The study investigates the long-term relations between macroeconomic variables and the Dhaka stock market prices using Johansen's methodology of multivariate cointegration analysis and Vector Error Correction Model. Variables such as interest rates, exchange rates, consumer price index, crude oil prices and money supply were used to represent the macroeconomic forces while the Dhaka Stock Exchange All-Share Index was used to represent changes in the Dhaka stock market prices.
The main findings revealed that there is a long-term relationship between the stock prices and the macroeconomic variables. According to the cointegration analysis and the VECM estimated in the study, the stock prices and macroeconomic variables are related significantly and in accordance with the hypothesized relationship. The interest rates were negatively related with the stock prices, implying that investors shift away from stocks when the deposit interest rates are high and vice versa. The exchange rates are positively related with the stock prices - meaning that Taka appreciation leads to lower money inflows and, hence, lower stock prices and vice versa. The consumer price index is found to be insignificant in explaining the stock prices. This was hypothesized as large price changes in Bangladesh may render an insignificant relationship between CPI and stock prices. The relationship between crude oil prices and stock prices was found to be negative and significant. The broad money supply is negatively related with the stock prices which confirms that expectations about tightening money supply in the future leads to higher interest rates and lower stock prices. This was significant at the 5% significance level.

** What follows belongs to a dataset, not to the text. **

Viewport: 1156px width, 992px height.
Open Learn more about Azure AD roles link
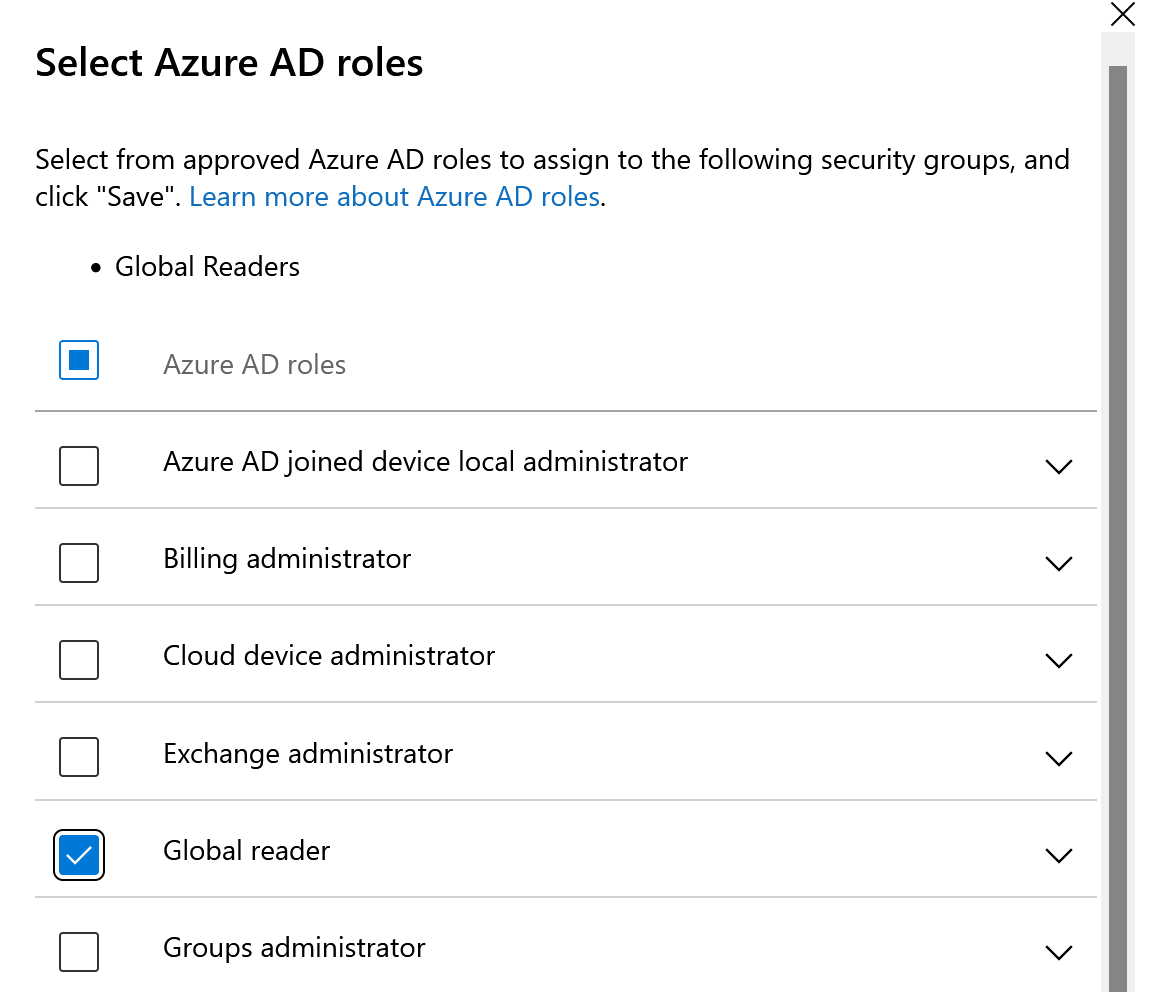point(394,197)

The short-term results of the VECM revealed that around 5.3% of the disequilibrium in the long-run model is corrected every month. The DSI and interest rates were negatively related with the stock prices and at the first lag; though, the latter lags were insignificant. Exchange rates, consumer price index, oil prices and money supply were also insignificant at most lags. Since the VECM results were inconclusive, the Impulse Response Functions and Variance Decompositions were undertaken. An interest rate shock causes the DSI to fluctuate initially, but a tendency to converge to equilibrium is seen. An exchange rate shock results in a large fall in the DSI initially, but the gap remains steady afterwards. A consumer price index shock leads to an increase in the DSI initially, but then the relationship becomes negative, which is consistent with the literature. Oil prices shock lead to a large increase in the DSI initially and the effect seems to increase slowly over time. Money supply shock increases the DSI over time, which supports the corporate earnings effect. The Variance Decomposition results indicate that that the macroeconomic shocks explain a small proportion of the forecast error variance in the DSI, though, exchange rates and oil prices have a significant influence on the stock prices. Most of the shocks from the macroeconomic variables are permanent and persist for a long period.

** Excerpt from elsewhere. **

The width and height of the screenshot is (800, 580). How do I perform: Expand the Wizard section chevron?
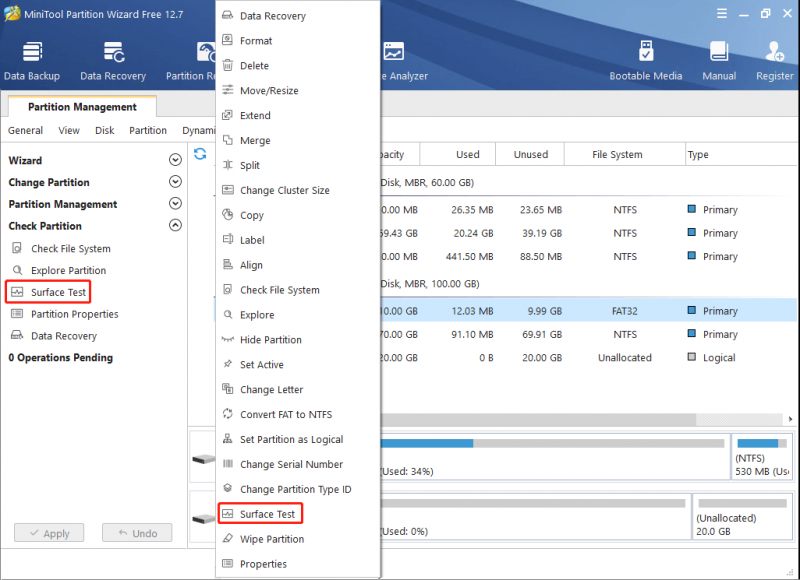pos(175,160)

In light of the analysis made in the study, policymakers and economists in Bangladesh need to be careful when they try to influence the economy through changes in key macroeconomic variables comprising the interest rates, exchange rates, consumer prices index and money supply. Since the Bangladesh economy is small, they should also be aware of international factors such as crude oil prices as these also have a significant impact on the economy. The Bangladesh stock market is an established capital market and its development is crucial for the growth of the country. Thus, the government and policymakers should aim to influence the key macroeconomic variables in a way that ensures that stock prices are stabilized and stock markets are performing in an efficient and effective manner.